| name | devops-monitoring-observability |
| description | Monitoring, observability, and alerting for production systems. Use this skill when
implementing structured logging, Prometheus metrics, OpenTelemetry tracing, alerting
strategies, SLOs/SLIs, or dashboard design. Covers the three pillars of observability,
PromQL, distributed tracing, error budgets, and alert fatigue prevention for
microservices and data pipelines.
|
DevOps: Monitoring and Observability
Production-grade monitoring, observability, and alerting patterns for microservices, data pipelines, and distributed systems.
Core Principles
- Three pillars of observability -- Logs, metrics, and traces are complementary signals. Logs tell you what happened, metrics tell you how the system is performing, and traces tell you how a request flowed through services.
- SLIs drive SLOs drive alerts -- Define Service Level Indicators (measurable signals), set Service Level Objectives (targets), and derive alerts from error budget burn rates. Never alert on raw thresholds disconnected from user impact.
- Structured logging everywhere -- Emit JSON-formatted logs with consistent fields (timestamp, service, trace_id, level). Unstructured text logs are unsearchable at scale.
- Instrument at boundaries -- Focus on service entry points, external calls (databases, APIs, queues), and critical business transactions.
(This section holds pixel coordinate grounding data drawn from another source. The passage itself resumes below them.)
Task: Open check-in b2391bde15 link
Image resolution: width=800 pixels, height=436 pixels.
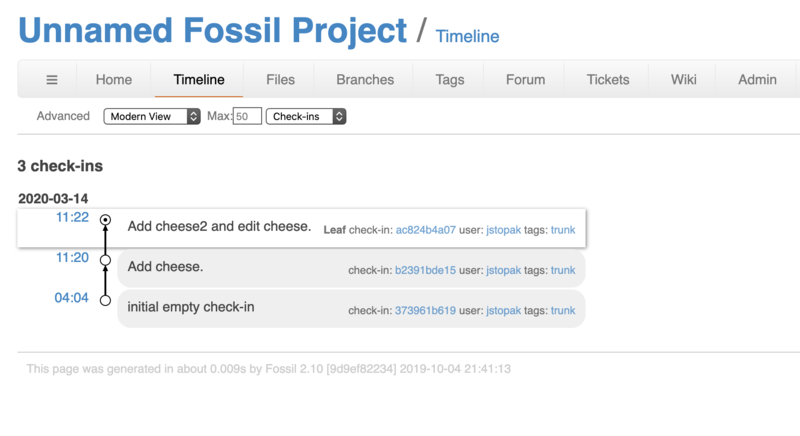Action: [x=425, y=270]
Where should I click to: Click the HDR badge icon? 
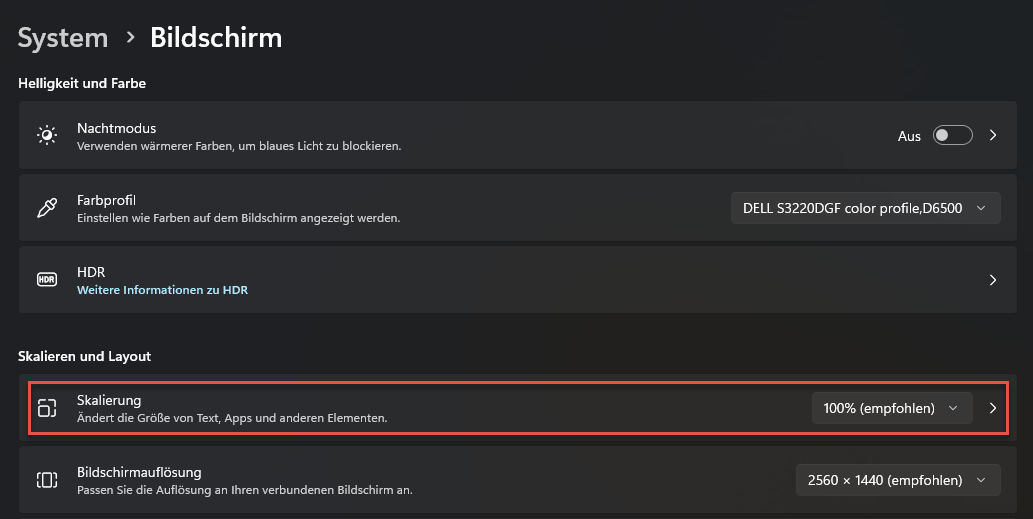tap(47, 280)
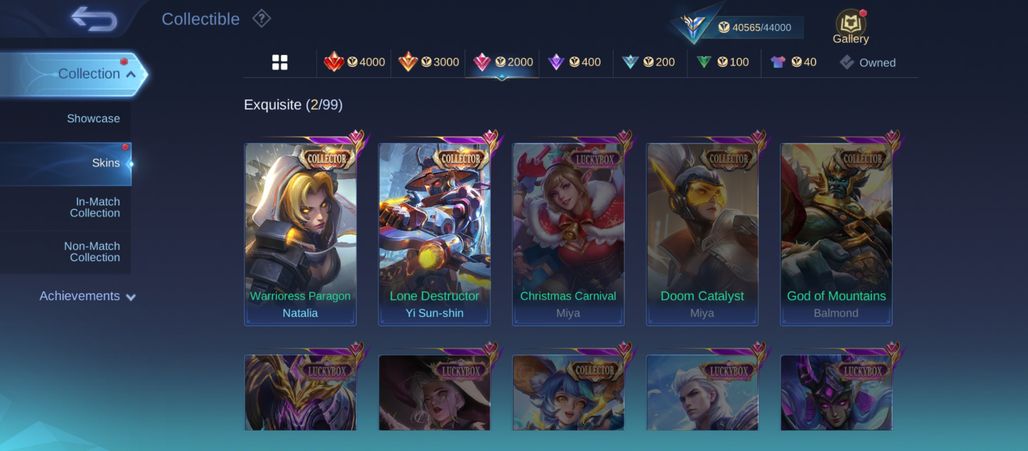Open the Gallery book icon
Screen dimensions: 1028x451
point(850,22)
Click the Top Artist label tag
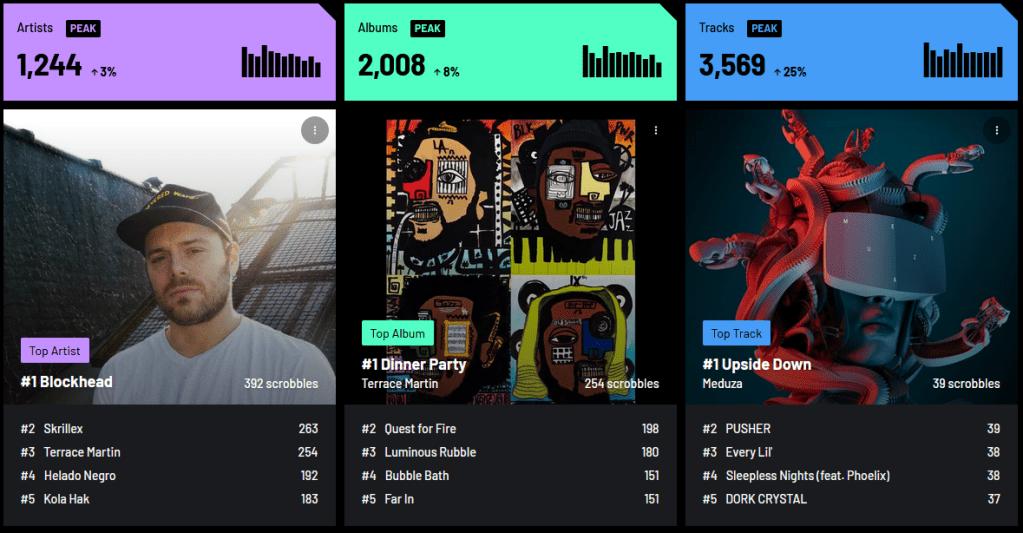Screen dimensions: 1023x533 click(x=55, y=350)
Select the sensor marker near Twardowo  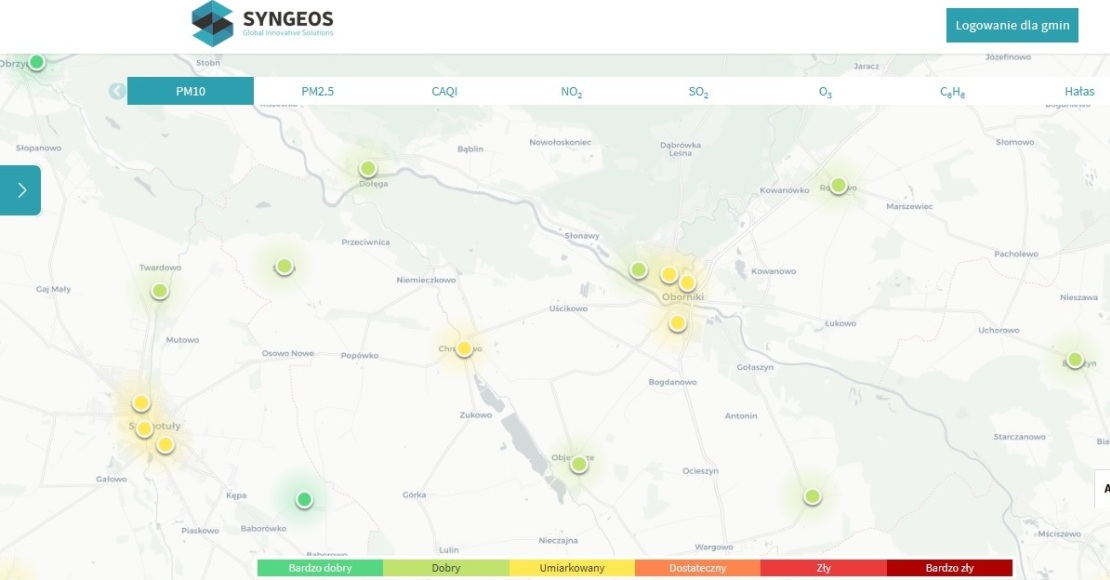[159, 291]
Over-instrumenting internal functions creates noise.
- Alerts must be actionable -- Every alert should have a clear owner, a runbook, and a defined severity. If nobody needs to act, it should not be an alert.
Structured Logging Patterns
Emit structured JSON logs with correlation IDs for cross-service tracing and consistent fields for aggregation.
import structlog
import uuid
structlog.configure(
processors=[
structlog.contextvars.merge_contextvars,
structlog.processors.add_log_level,
structlog.processors.TimeStamper(fmt="iso"),
structlog.processors.format_exc_info,
structlog.processors.JSONRenderer(),
],
)
logger = structlog.get_logger()
def handle_request(request):
"""Bind correlation ID at request entry, propagate through all log calls."""
correlation_id = request.headers.get("X-Correlation-ID", str(uuid.uuid4()))
structlog.contextvars.bind_contextvars(
correlation_id=correlation_id,
service="order-service",
endpoint=request.path,
)
logger.info("request_started", method=request.method, user_id=request.user_id)
try:
result = process_order(request)
logger.info("request_completed", status="success", order_id=result.id)
return result
except Exception as e:
logger.error("request_failed", error=str(e), exc_info=True)
raise
See structured-logging.md for:
- Log level guidelines and when to use each
- Correlation ID propagation across async boundaries
- Python structlog and Node.js pino configuration
- Sensitive data redaction patterns
Prometheus Metrics
Use counters, gauges, and histograms to capture system and business behavior. Query with PromQL for dashboards and alerts.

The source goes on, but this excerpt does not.